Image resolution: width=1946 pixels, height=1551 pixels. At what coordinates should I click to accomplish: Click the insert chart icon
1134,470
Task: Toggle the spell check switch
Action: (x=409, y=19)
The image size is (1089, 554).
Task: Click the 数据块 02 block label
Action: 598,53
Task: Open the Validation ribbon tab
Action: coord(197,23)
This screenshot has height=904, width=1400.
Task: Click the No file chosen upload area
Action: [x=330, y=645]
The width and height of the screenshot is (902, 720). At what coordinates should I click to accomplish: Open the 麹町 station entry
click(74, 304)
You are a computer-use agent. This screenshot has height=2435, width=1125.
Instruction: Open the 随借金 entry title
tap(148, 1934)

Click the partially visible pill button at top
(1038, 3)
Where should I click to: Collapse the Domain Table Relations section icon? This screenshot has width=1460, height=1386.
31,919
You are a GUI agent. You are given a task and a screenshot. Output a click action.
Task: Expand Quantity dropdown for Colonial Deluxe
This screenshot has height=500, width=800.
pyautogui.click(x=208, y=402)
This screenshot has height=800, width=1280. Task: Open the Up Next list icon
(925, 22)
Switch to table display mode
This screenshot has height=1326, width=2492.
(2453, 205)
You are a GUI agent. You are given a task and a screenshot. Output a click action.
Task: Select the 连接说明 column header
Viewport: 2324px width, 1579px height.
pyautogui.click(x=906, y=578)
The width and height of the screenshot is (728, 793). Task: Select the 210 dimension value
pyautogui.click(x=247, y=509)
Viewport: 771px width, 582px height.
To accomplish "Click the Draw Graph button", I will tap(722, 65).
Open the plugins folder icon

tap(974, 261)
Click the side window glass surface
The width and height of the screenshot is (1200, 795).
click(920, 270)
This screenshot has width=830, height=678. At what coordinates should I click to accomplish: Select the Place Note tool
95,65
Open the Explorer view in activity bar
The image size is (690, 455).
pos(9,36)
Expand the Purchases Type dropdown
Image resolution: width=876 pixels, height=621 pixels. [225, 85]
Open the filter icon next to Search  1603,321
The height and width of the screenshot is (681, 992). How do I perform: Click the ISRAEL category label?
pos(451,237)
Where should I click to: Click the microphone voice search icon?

→ WHAT IS EXPECTED
Update the items above by replacing "dropdown" with "drop-down menu" throughout, leaving everything else unchanged.

→ EXERCISE SOLUTION
Image resolution: width=1946 pixels, height=1551 pixels. At what coordinates should I click to accomplish: Click the insert chart icon
1134,470
Task: Toggle the spell check switch
Action: (x=409, y=19)
The image size is (1089, 554).
Task: Click the 数据块 02 block label
Action: 598,53
Task: Open the Validation ribbon tab
Action: coord(197,23)
This screenshot has height=904, width=1400.
Task: Click the No file chosen upload area
Action: [x=330, y=645]
The width and height of the screenshot is (902, 720). At what coordinates should I click to accomplish: Open the 麹町 station entry
click(74, 304)
You are a computer-use agent. This screenshot has height=2435, width=1125.
Instruction: Open the 随借金 entry title
tap(148, 1934)

Click the partially visible pill button at top
(1038, 3)
Where should I click to: Collapse the Domain Table Relations section icon? This screenshot has width=1460, height=1386.
31,919
You are a GUI agent. You are given a task and a screenshot. Output a click action.
Task: Expand Quantity drop-down menu for Colonial Deluxe
This screenshot has height=500, width=800.
pyautogui.click(x=208, y=402)
This screenshot has height=800, width=1280. Task: Open the Up Next list icon
(925, 22)
Switch to table display mode
This screenshot has height=1326, width=2492.
(2453, 205)
You are a GUI agent. You are given a task and a screenshot. Output a click action.
Task: Select the 连接说明 column header
Viewport: 2324px width, 1579px height.
pyautogui.click(x=906, y=578)
The width and height of the screenshot is (728, 793). Task: Select the 210 dimension value
pyautogui.click(x=247, y=509)
Viewport: 771px width, 582px height.
To accomplish "Click the Draw Graph button", I will tap(722, 65).
Open the plugins folder icon

tap(974, 261)
Click the side window glass surface
The width and height of the screenshot is (1200, 795).
click(920, 270)
This screenshot has width=830, height=678. At what coordinates should I click to accomplish: Select the Place Note tool
95,65
Open the Explorer view in activity bar
The image size is (690, 455).
pos(9,36)
Expand the Purchases Type drop-down menu
Image resolution: width=876 pixels, height=621 pixels. [225, 85]
Open the filter icon next to Search  1603,321
The height and width of the screenshot is (681, 992). How do I perform: Click the ISRAEL category label?
pos(451,237)
Where should I click to: Click the microphone voice search icon?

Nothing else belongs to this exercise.